> _How to complete this task_:
From the entries provided below, copy each line that contains the word "home".

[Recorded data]
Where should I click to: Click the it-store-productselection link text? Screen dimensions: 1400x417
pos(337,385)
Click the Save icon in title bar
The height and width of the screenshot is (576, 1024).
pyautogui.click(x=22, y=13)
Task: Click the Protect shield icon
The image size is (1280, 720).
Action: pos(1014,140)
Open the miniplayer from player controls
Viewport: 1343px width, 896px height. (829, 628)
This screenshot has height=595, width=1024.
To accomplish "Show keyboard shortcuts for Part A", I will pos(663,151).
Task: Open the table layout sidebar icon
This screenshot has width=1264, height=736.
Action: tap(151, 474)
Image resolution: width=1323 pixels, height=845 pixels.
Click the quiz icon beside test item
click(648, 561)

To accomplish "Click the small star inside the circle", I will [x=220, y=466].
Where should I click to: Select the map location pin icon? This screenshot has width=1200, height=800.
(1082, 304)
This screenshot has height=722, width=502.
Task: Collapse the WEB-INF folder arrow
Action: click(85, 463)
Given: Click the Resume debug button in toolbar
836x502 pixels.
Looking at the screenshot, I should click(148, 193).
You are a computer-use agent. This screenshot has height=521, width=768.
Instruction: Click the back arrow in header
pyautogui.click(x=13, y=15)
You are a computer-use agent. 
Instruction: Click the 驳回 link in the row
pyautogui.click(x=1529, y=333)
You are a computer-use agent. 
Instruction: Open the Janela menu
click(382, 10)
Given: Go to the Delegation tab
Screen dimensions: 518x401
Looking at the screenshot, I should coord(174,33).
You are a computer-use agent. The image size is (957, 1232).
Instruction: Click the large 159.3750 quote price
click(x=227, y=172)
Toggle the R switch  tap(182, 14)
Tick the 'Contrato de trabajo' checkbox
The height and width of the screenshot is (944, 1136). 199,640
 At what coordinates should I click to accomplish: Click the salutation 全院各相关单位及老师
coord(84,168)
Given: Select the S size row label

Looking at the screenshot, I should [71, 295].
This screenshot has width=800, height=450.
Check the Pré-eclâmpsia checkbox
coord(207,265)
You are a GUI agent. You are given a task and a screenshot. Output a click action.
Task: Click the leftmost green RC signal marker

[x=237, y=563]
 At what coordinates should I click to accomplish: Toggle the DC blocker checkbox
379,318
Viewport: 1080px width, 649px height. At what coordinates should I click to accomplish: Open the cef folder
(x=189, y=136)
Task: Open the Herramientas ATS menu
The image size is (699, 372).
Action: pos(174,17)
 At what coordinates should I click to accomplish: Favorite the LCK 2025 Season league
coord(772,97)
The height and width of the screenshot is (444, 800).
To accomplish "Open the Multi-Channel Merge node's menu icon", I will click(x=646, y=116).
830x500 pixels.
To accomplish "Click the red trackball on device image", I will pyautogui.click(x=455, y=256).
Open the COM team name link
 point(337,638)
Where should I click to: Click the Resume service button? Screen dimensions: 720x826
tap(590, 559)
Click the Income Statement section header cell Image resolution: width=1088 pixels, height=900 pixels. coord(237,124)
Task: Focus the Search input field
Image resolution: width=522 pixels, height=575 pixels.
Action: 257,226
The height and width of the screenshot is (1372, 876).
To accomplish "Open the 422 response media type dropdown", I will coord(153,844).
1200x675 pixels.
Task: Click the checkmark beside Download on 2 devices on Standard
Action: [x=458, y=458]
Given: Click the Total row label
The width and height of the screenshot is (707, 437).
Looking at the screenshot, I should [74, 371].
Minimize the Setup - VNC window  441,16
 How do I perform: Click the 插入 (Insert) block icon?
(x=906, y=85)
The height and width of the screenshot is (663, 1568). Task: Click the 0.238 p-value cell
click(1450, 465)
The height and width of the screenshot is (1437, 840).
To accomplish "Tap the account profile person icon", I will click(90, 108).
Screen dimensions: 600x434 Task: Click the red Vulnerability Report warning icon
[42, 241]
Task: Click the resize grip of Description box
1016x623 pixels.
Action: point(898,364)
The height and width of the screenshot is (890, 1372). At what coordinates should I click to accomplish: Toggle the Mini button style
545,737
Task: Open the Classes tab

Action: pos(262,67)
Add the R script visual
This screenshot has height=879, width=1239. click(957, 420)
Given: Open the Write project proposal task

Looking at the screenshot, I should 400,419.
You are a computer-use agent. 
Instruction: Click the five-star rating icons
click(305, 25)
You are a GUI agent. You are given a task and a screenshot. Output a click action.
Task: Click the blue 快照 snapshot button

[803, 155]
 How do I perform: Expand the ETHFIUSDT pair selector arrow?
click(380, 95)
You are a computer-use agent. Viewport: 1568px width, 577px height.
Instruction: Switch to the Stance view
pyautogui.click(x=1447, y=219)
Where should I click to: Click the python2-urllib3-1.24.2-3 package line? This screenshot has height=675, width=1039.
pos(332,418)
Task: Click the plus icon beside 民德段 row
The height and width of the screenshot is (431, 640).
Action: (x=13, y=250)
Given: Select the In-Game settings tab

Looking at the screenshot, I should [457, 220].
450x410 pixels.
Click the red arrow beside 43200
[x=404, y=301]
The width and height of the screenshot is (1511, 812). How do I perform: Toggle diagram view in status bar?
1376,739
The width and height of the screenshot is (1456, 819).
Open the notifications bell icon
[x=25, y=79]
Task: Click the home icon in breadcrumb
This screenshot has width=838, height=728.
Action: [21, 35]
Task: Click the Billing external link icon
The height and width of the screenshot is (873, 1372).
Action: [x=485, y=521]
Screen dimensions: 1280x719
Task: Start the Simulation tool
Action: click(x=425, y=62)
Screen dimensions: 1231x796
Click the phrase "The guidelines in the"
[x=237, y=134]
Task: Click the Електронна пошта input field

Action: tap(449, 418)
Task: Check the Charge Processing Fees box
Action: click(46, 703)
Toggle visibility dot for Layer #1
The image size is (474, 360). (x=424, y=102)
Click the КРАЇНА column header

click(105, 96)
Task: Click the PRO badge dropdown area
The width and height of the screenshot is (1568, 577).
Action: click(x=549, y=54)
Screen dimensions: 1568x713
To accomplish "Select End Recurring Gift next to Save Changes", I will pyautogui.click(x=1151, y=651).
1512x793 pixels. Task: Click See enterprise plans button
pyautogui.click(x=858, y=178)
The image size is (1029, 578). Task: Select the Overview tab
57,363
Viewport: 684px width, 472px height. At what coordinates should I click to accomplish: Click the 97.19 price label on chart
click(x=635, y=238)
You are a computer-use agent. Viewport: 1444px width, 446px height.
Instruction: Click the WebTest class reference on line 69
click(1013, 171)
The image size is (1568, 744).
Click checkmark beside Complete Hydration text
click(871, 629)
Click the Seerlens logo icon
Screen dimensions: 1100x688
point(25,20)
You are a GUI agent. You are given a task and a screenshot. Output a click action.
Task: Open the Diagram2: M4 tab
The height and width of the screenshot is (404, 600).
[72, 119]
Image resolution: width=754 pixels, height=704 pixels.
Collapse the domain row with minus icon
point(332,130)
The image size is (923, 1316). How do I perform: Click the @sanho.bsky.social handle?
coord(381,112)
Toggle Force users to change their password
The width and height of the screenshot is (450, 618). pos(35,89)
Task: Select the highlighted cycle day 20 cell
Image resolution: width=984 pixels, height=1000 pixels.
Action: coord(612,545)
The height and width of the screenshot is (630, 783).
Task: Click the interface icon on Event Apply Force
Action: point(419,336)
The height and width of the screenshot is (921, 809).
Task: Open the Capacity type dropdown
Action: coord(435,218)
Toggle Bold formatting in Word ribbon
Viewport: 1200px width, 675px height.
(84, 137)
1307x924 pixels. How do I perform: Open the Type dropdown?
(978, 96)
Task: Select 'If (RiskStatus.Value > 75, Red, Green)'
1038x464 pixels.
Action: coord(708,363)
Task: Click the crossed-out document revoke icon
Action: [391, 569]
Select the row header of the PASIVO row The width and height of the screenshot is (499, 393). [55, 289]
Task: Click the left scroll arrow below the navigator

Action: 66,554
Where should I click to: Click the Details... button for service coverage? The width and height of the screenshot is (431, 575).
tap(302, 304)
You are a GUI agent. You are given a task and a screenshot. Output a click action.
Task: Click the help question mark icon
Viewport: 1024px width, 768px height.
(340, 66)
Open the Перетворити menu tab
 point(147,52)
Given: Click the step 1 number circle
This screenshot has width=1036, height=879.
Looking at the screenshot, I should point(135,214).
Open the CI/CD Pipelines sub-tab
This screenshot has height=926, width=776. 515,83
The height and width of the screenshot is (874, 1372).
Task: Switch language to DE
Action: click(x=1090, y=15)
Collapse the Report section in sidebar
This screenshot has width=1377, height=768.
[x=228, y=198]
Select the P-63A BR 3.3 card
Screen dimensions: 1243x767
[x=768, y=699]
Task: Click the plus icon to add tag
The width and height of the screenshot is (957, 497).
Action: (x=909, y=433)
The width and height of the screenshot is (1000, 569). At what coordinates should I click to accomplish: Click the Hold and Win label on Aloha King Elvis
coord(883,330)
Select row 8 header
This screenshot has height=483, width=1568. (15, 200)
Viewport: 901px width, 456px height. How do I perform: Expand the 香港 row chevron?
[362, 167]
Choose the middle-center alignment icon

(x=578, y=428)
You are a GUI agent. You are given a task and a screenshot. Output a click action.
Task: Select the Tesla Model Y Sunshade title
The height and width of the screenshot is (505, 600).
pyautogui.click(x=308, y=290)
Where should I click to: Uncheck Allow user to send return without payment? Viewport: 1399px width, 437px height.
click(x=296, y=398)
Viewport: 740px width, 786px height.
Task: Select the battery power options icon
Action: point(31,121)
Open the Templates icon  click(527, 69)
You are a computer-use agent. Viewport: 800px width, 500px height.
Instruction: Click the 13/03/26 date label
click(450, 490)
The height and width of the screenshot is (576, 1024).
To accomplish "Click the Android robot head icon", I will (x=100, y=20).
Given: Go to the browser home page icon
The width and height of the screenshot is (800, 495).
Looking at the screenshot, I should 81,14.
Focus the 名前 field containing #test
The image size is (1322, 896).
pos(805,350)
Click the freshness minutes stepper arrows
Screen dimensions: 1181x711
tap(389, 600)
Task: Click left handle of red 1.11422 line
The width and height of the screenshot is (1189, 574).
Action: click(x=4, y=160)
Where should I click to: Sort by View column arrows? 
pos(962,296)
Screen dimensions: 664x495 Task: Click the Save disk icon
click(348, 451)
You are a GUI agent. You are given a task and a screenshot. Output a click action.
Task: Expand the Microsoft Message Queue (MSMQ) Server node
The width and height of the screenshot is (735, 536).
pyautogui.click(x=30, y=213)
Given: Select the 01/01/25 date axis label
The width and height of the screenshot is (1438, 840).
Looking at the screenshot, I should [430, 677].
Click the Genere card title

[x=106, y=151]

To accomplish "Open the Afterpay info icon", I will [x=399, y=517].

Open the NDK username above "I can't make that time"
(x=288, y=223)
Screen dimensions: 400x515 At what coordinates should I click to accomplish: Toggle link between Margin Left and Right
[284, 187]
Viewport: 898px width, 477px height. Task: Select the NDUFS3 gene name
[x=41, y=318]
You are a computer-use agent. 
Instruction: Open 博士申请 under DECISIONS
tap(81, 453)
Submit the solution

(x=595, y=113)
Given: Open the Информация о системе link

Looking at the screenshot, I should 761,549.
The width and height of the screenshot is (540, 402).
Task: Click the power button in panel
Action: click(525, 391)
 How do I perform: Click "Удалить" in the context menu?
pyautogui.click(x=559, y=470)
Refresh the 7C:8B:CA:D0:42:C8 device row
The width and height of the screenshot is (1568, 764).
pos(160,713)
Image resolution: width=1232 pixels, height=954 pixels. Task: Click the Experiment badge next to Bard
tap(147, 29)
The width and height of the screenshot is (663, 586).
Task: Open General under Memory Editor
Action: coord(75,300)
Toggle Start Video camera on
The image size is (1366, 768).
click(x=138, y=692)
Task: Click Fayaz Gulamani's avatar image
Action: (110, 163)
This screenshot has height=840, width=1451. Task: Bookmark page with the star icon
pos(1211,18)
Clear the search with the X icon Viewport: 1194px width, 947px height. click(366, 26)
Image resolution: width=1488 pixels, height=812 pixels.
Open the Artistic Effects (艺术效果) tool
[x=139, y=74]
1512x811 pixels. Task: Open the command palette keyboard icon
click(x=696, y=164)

> _Solution below_:
Task: Click the home icon in breadcrumb
Given: Go to the browser home page icon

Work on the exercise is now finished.